INSTRUCTIONS TO FOLLOW: How many lines below contain the word "screenshot", with uppercase and lowercase treated as different? Reply with the number only.

GIVEN INFORMATION:
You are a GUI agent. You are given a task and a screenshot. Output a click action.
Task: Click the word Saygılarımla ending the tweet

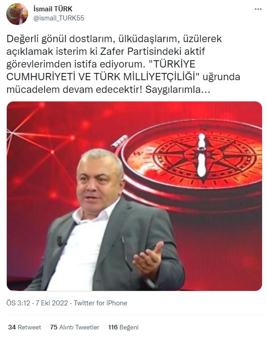178,90
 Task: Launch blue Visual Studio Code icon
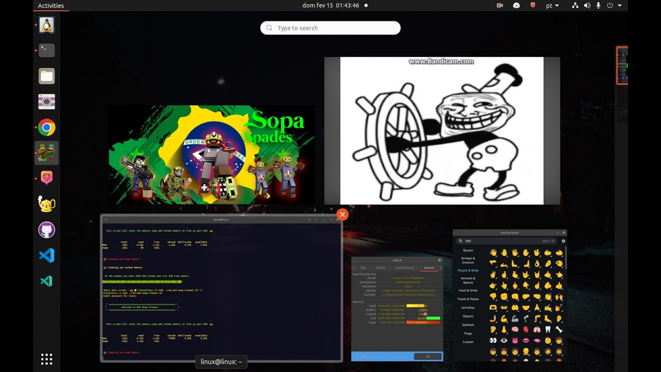coord(46,256)
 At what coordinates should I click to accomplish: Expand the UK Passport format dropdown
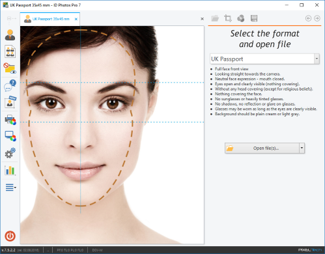click(x=317, y=59)
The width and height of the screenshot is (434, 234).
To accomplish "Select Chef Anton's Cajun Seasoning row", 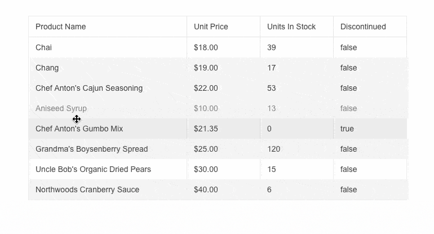I will click(x=89, y=88).
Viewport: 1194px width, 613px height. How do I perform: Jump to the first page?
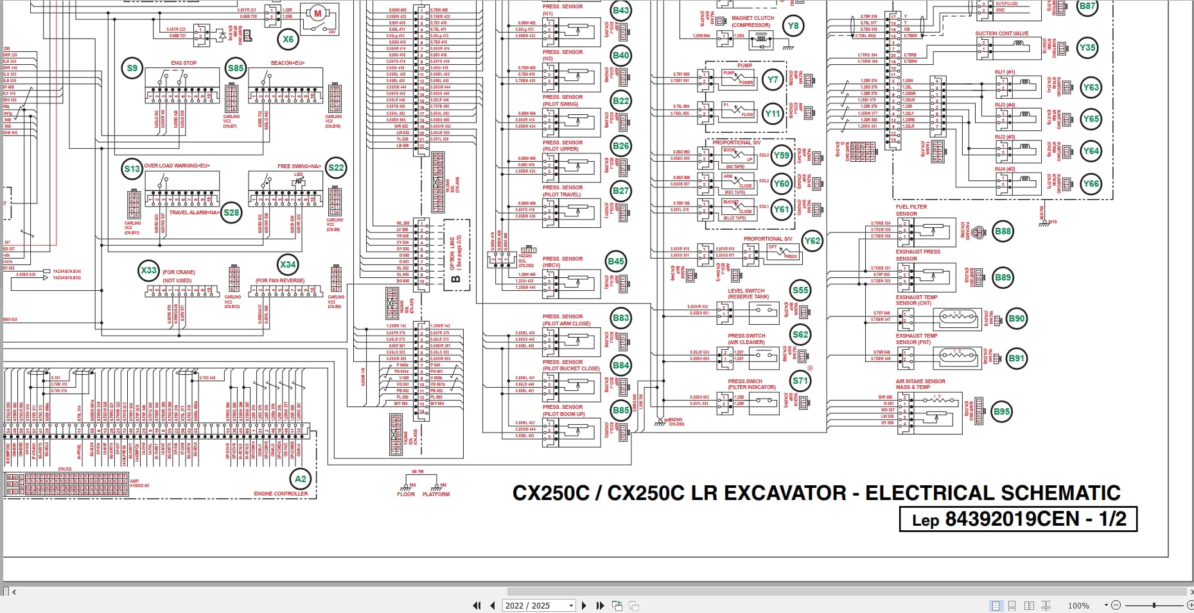pos(477,605)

THE RESPONSE: 2